Knowledge can set us free

The world economy is unjust and selfish. Its flaws are stifling effective climate action. We must empower the next generation to shape the future, unencumbered by the distorted priorities that currently prevail

ClimateGlobal

Climate activist Greta Thunberg addresses the Fridays for Future protest held in Milan during the Pre-COP 26 Summit. ©Mauro Ujetto/NurPhoto via Getty Images

The UN Sustainable Development Solutions Network (SDSN) reached out to global leaders across all sectors of society – business, academia, politics, and civil society – to put forward key climate and sustainable development solutions in advance of COP26. The resulting short essays collected in this volume are wonderful: direct, powerful, succinct, and cogent. They spell out a roadmap for action from people who are on the frontlines of the battle for sustainable development. 

And a battle it is. The global economy produces wealth but it does not produce sustainable development. The world output of some USD100 trillion per year is enough to meet our needs and to protect the Earth for all, including future generations, but it is poorly allocated. Much of the USD100 trillion in output is destructive of the Earth itself, leading to catastrophic climate change, loss of biodiversity, mega-pollution, and increasing frequency of emerging diseases, not least of which is the Covid-19 pandemic. Much of the USD100 trillion goes to the world’s richest people and countries, leaving billions of people in chronic deprivation. 

The world economy is capitalistic – meaning that it is directed by vast private wealth and oriented around further wealth accumulation. Yes, this global system succeeds in producing wealth, but not in producing it inclusively or sustainably. We speak about social inclusion but produce social exclusion. Of course, that is an old story, but it continues to today despite countless promises, declarations, and goals to the contrary. 

The recommendations herein focus appropriately on technical solutions, such as the shift from fossil fuels to renewable energy; policy solutions, such as new regulatory standards; and ethical solutions, such as moving beyond wealth accumulation as the organizing principle for the world economy.
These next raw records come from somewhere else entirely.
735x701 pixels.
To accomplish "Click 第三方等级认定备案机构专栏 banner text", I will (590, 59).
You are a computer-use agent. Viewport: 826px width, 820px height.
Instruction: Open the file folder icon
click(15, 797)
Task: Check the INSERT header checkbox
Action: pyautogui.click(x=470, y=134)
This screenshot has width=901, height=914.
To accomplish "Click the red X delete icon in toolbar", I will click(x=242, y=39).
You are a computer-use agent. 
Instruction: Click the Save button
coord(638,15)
The recommendations focus on top-down solutions for what governments should do to set guardrails and to protect the weak, and bottom-up solutions for what communities, educators, individuals, and especially youth, should do to bring about an urgent and significant change in global direction.  

These short essays are best read together in one sitting, as they are highly complementary and thus best taken as a package. Some of the authors suggest that private business and finance can be a force for good, while others bemoan greenwashing and call for rigorous top-down government regulations. Many of the authors focus on the rapid transition from fossil fuels to renewable energy, while another group adds the crucial dimension of nature-based solutions, such as increasing carbon in the soils, trees, grasslands, and other ecozones. Many essays emphasize the need for metrics and data that are harmonized, science-based, timely, and georeferenced, and that can be used to guide governments, financial markets, and businesses, and hold them accountable for their action (or inaction). 
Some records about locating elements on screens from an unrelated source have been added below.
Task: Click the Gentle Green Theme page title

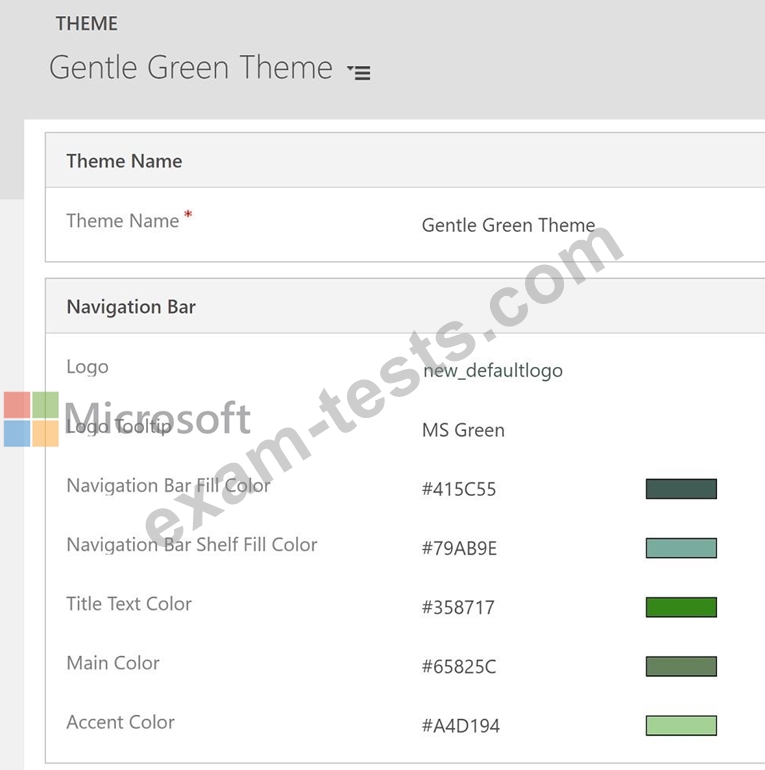Action: pos(191,68)
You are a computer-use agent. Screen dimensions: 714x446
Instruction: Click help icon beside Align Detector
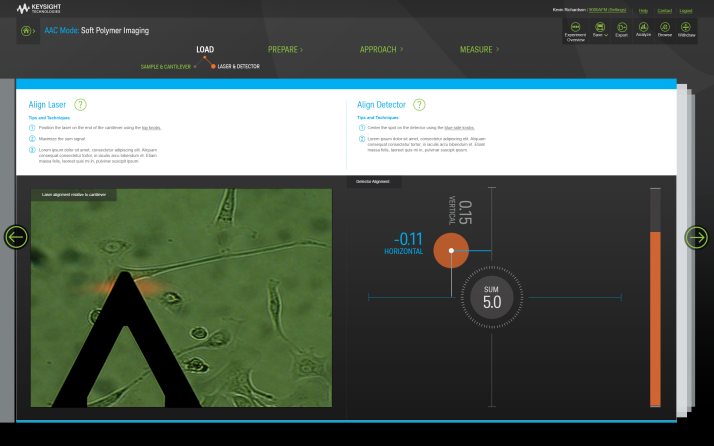419,104
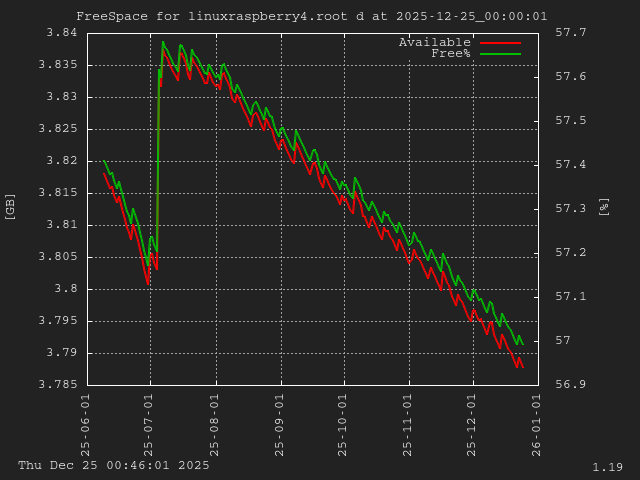
Task: Click the [GB] left axis label
Action: coord(11,206)
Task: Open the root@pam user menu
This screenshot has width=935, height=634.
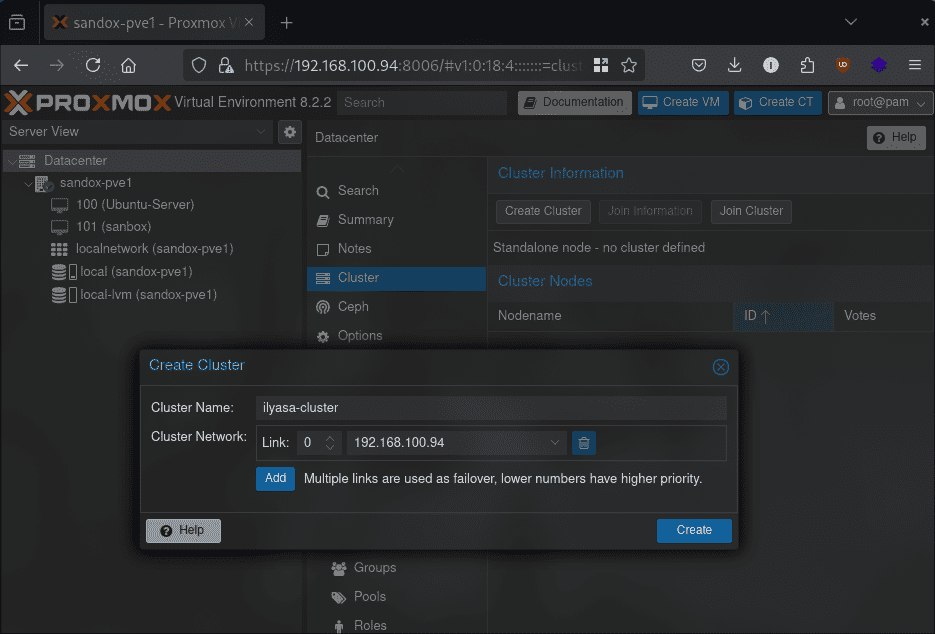Action: point(879,102)
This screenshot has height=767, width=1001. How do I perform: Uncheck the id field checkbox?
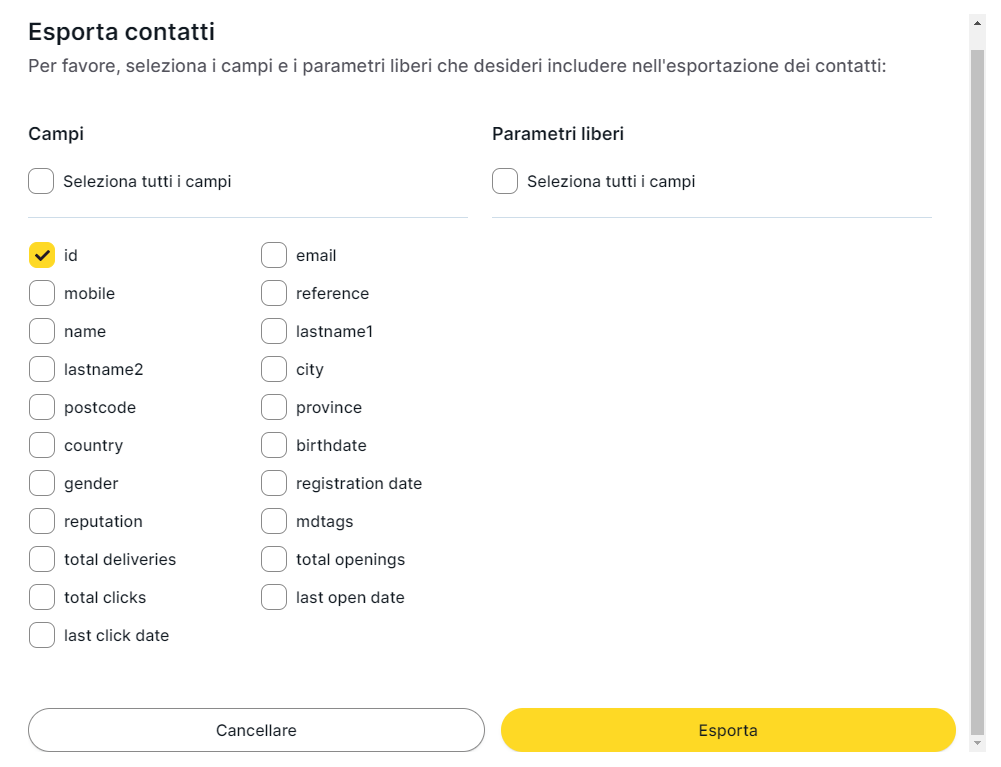click(42, 256)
We face a huge puzzle. How can the world as a whole drive the needed changes to produce social justice for the poor and sustainability for the planet, when our dominant social and economic systems are so clearly driven by the quest for financial wealth and power? One consistent answer in these essays is to empower young people to build the sustainable development economy and society of the future. Young people are not yet ensnared in the structures of power that hold back needed change. Young people have the time horizon of the 21st century and beyond, while the rich and the powerful today are generally older and shortsighted, whether because of age, lack of education and training in sustainable development, or the focus on the next quarterly report or the next election. Young people can break free of the grips of shortsightedness. 
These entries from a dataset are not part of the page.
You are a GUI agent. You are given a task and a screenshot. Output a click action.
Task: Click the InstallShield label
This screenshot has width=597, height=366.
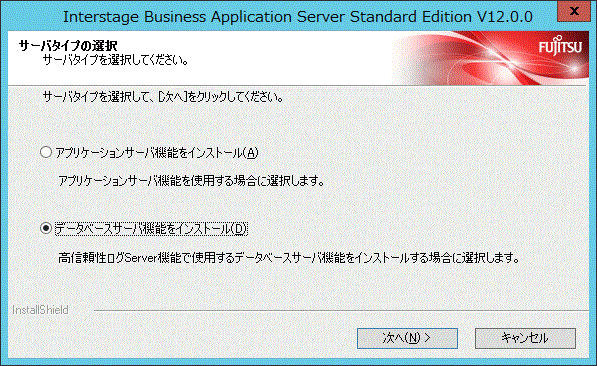coord(40,310)
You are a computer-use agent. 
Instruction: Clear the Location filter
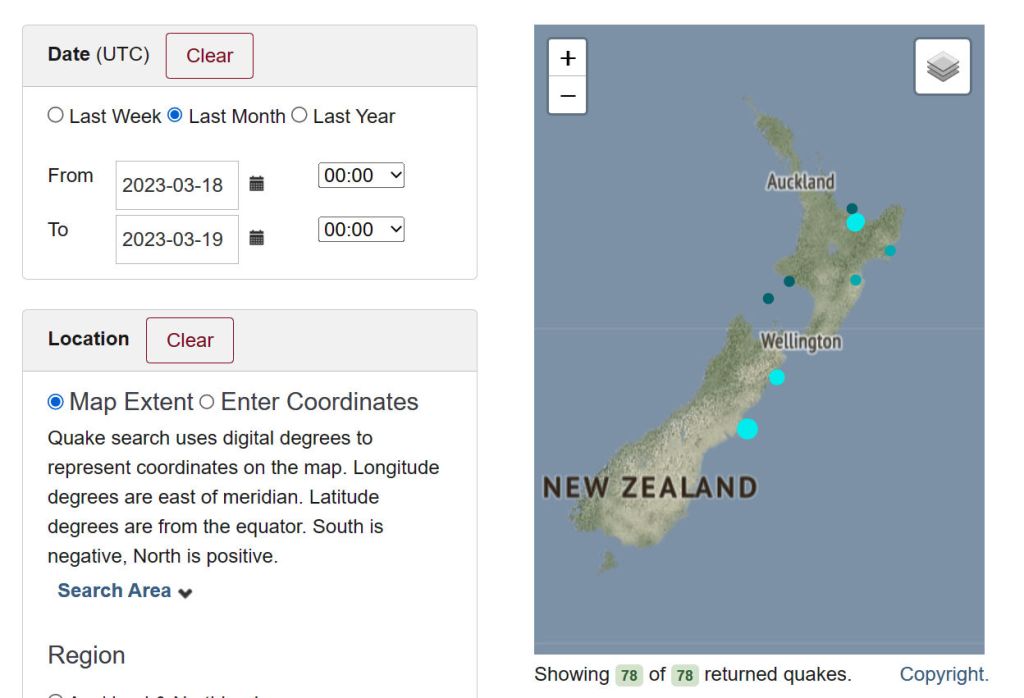pyautogui.click(x=190, y=341)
It is for this reason that the SDSN is especially devoted to global education for sustainable development (as enshrined in Target 4.7). Knowledge can set us free – whether it is the scientific knowledge of climate change; the technical knowledge of green and digital economies; the policy knowledge of regulation, carbon pricing, and public investment spending; or the moral knowledge of doing what is right, not merely what is expedient. And it is for this reason that SDSN is so proud to present this year’s second edition of SDG Action, themed on climate solutions, with deepest gratitude to the world leaders who have shared their profound insights and given their time to help the world understand our challenges and pathways to the future we want.